Skills: I'm not sure if this counts as abilities, but Terry has picked up many skills through the Initiative, from basic military training and physical training to first aid and lifesaving techniques, as well as use of most firearms and driving. He is also a licensed therapist and has taken courses in Superhuman Ethics.

POSSESSIONS: At the point I'm taking him from in canon, all Terry has on him is the suit on his back (jacket, red button up shirt, slacks, belt, and boots - besides undergarments), and whatever is in the pockets. I'm going to say there's probably his wallet, some keys, and some loose change in there, if that. He doesn't really have anything useful.

samples.
JOURNAL ENTRY SAMPLE:

[A video post engages, showing Trauma, looking a little worse for the wear, his hair tousled, dirt smudged on his cheek along with dark red splatters of what might be blood. He forces a small half-smile, but it's very obviously not genuine.]

Things have been pretty rough lately, haven't they? They've been rough since I got here. It doesn't look like it'll be getting any easier anytime soon, either.

[He lifts his hand and rubs his knuckles against his jaw, where stubble is just starting to grow in, glancing downward.]

What I'm trying to say is this - if there's anyone who needs someone to talk to, someone to help them face their fears, completely non-judgementally, I'm a licensed therapist, and I'm qualified to give some help. Getting therapy doesn't make you weak, and it doesn't mean you don't know how to cope, it's just another way to get the edge on the field.

[He looks slightly embarassed, and tilts his head forward a bit, hair falling in his face.]
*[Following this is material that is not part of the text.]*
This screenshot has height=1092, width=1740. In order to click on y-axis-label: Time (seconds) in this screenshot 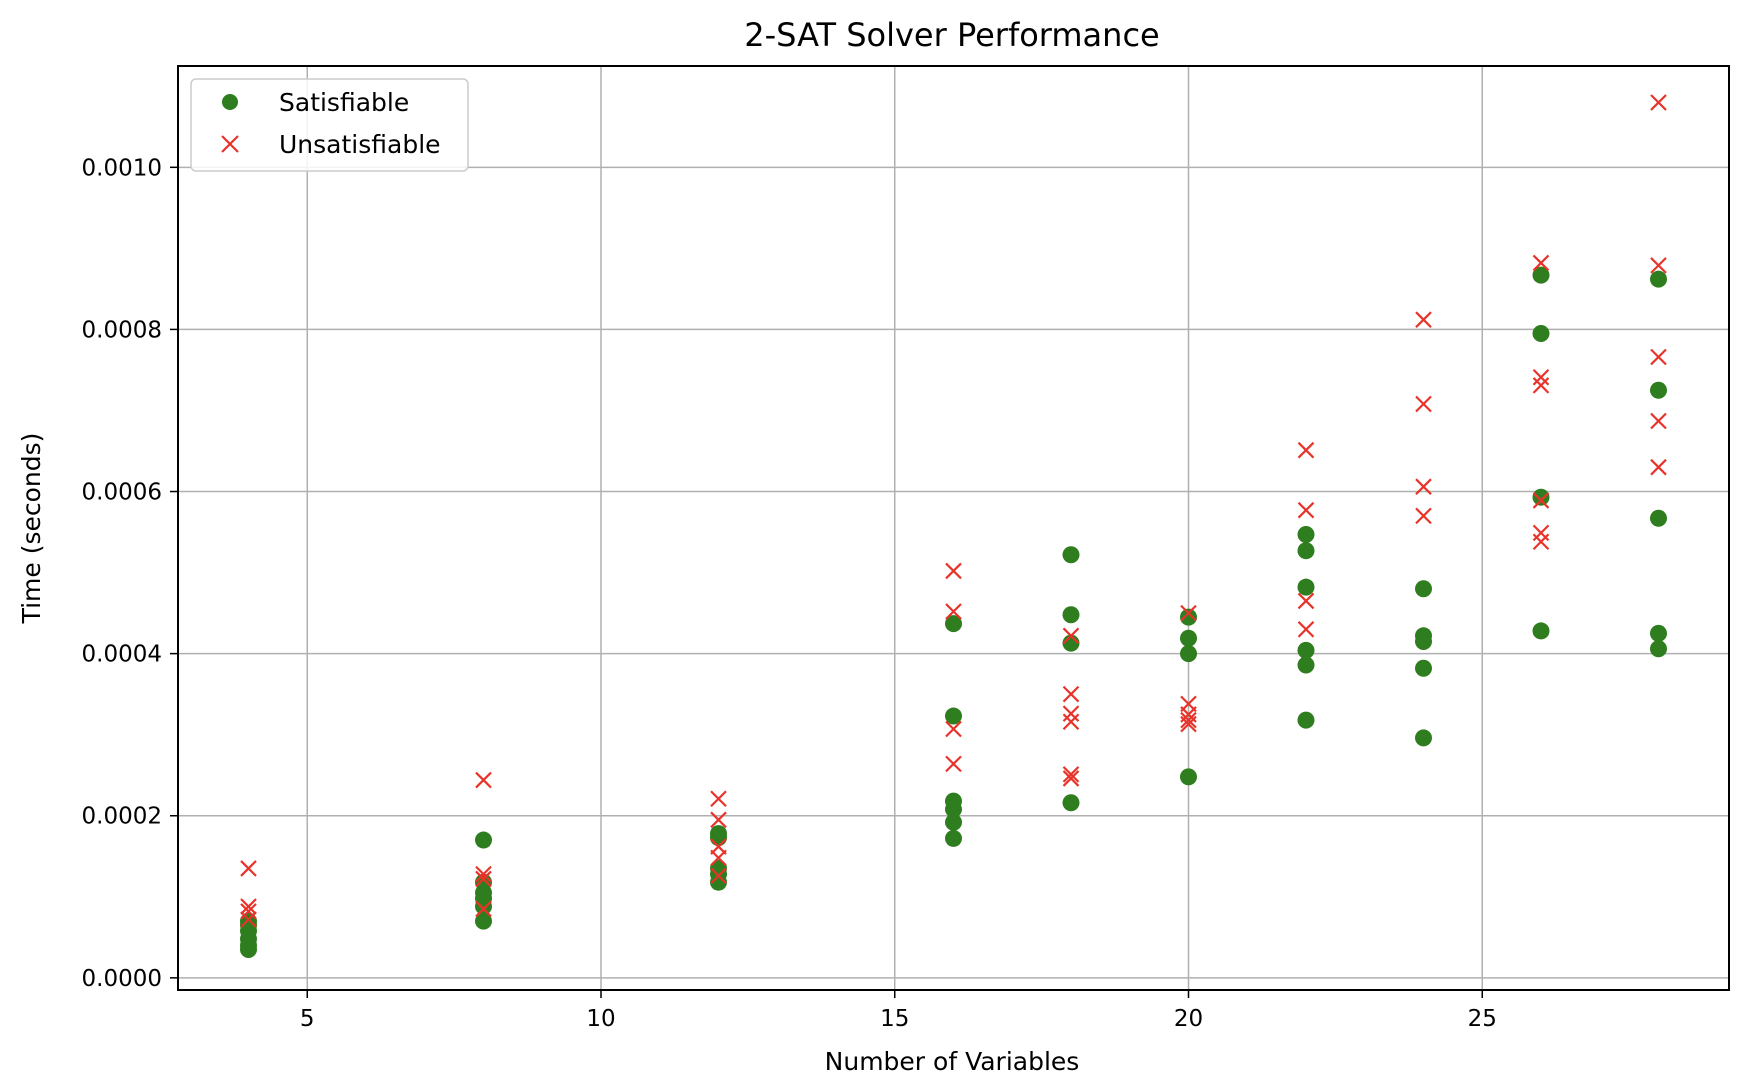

That having been said...if you think you could use something like that, feel free to contact me by email, or in a private reply to this post. I'm here, and I want to help.

THIRD-PERSON SAMPLE:

It had been a hell of a night - recon, fighting monsters, trying his hand at offense on the most recent mission, and Trauma felt exhausted - Initiative training or not, he just wasn't physically cut out for long, intensive bouts of fighting, scouting, running, crawling. He didn't have the physical stamina, strong as he was, and maybe he could admit, lying on his back on his bunk in his room by himself, that he wasn't exactly mentally cut out for it either. Trauma had been trained to be the type to psych himself up for the big show-down, the battle that only he could fight, the 'end boss' battle that would be over in 10 minutes. Whether he lost or not was immaterial - recovery time was one thing, skulking around through underbrush and finding the mental strength to keep quiet while rat creatures were biting him and acid puddles splashed against his forearms - stuck and started eating at his flesh - was another thing entirely.

When it was all over, he didn't want to do much more than sleep. The last thing he wanted was to foist his damaged arms and body on one of the overworked doctors. Beyond that, the last place a person with abilities like him, exhausted to the point of seeing double, should be was around sick and injured people, scared and vulnerable. No. He didn't need the headache of keeping his ability in check and burdening what limited resources they had. So he just went back to his bed, lay down, the bites littering his shoulders and upper arms ignored, acid guck scraped primitively off his forearms along with chunks of flesh. Everything hurt, and he was exhausted, bleeding, beaten - and all he wanted was some damn sleep.